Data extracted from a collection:
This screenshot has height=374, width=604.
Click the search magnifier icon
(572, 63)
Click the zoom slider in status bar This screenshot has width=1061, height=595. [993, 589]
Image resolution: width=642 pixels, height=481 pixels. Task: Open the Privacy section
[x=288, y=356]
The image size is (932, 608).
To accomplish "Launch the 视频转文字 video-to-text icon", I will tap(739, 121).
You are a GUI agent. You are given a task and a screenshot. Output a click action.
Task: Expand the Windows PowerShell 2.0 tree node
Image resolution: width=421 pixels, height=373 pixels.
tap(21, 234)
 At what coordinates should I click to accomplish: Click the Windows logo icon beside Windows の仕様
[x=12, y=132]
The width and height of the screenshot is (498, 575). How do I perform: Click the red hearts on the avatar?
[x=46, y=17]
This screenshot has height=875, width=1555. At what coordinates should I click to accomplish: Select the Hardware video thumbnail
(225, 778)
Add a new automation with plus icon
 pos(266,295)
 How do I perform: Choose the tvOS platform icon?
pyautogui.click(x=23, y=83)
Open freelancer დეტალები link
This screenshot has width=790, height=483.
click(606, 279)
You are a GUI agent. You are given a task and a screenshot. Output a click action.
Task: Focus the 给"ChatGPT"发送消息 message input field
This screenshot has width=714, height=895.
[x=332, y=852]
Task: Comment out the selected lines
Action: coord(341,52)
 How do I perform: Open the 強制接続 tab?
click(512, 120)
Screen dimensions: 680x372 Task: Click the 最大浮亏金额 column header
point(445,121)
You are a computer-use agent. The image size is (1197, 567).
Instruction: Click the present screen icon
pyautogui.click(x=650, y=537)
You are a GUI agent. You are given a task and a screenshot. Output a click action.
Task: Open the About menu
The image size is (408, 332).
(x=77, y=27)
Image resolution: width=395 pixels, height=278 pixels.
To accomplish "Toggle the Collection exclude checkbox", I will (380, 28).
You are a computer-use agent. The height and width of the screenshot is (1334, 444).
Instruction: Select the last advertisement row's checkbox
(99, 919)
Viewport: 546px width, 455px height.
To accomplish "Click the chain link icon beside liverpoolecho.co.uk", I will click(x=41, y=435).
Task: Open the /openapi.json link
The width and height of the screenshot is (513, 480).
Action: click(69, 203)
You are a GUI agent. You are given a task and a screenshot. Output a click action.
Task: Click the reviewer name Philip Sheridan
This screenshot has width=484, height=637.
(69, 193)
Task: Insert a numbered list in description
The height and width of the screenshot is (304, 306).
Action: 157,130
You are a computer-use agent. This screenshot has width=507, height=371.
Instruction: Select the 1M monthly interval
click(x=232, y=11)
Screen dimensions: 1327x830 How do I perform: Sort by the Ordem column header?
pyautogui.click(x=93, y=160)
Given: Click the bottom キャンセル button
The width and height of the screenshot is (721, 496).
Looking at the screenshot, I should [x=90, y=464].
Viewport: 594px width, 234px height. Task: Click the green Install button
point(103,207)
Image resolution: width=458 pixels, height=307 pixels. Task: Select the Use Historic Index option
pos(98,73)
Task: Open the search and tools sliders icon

Task to complete:
Your reply should be all of the data, returned exactly.

Written answer:
This screenshot has height=374, width=604.
Click the search magnifier icon
(572, 63)
Click the zoom slider in status bar This screenshot has width=1061, height=595. [993, 589]
Image resolution: width=642 pixels, height=481 pixels. Task: Open the Privacy section
[x=288, y=356]
The image size is (932, 608).
To accomplish "Launch the 视频转文字 video-to-text icon", I will tap(739, 121).
You are a GUI agent. You are given a task and a screenshot. Output a click action.
Task: Expand the Windows PowerShell 2.0 tree node
Image resolution: width=421 pixels, height=373 pixels.
tap(21, 234)
 At what coordinates should I click to accomplish: Click the Windows logo icon beside Windows の仕様
[x=12, y=132]
The width and height of the screenshot is (498, 575). How do I perform: Click the red hearts on the avatar?
[x=46, y=17]
This screenshot has height=875, width=1555. At what coordinates should I click to accomplish: Select the Hardware video thumbnail
(225, 778)
Add a new automation with plus icon
 pos(266,295)
 How do I perform: Choose the tvOS platform icon?
pyautogui.click(x=23, y=83)
Open freelancer დეტალები link
This screenshot has width=790, height=483.
click(606, 279)
You are a GUI agent. You are given a task and a screenshot. Output a click action.
Task: Focus the 给"ChatGPT"发送消息 message input field
This screenshot has width=714, height=895.
[x=332, y=852]
Task: Comment out the selected lines
Action: coord(341,52)
 How do I perform: Open the 強制接続 tab?
click(512, 120)
Screen dimensions: 680x372 Task: Click the 最大浮亏金额 column header
point(445,121)
You are a computer-use agent. The image size is (1197, 567).
Instruction: Click the present screen icon
pyautogui.click(x=650, y=537)
You are a GUI agent. You are given a task and a screenshot. Output a click action.
Task: Open the About menu
The image size is (408, 332).
(x=77, y=27)
Image resolution: width=395 pixels, height=278 pixels.
To accomplish "Toggle the Collection exclude checkbox", I will (380, 28).
You are a computer-use agent. The height and width of the screenshot is (1334, 444).
Instruction: Select the last advertisement row's checkbox
(99, 919)
Viewport: 546px width, 455px height.
To accomplish "Click the chain link icon beside liverpoolecho.co.uk", I will click(x=41, y=435).
Task: Open the /openapi.json link
The width and height of the screenshot is (513, 480).
Action: click(69, 203)
You are a GUI agent. You are given a task and a screenshot. Output a click action.
Task: Click the reviewer name Philip Sheridan
This screenshot has width=484, height=637.
(69, 193)
Task: Insert a numbered list in description
The height and width of the screenshot is (304, 306).
Action: 157,130
You are a computer-use agent. This screenshot has width=507, height=371.
Instruction: Select the 1M monthly interval
click(x=232, y=11)
Screen dimensions: 1327x830 How do I perform: Sort by the Ordem column header?
pyautogui.click(x=93, y=160)
Given: Click the bottom キャンセル button
The width and height of the screenshot is (721, 496).
Looking at the screenshot, I should [x=90, y=464].
Viewport: 594px width, 234px height. Task: Click the green Install button
point(103,207)
Image resolution: width=458 pixels, height=307 pixels. Task: Select the Use Historic Index option
pos(98,73)
Task: Open the search and tools sliders icon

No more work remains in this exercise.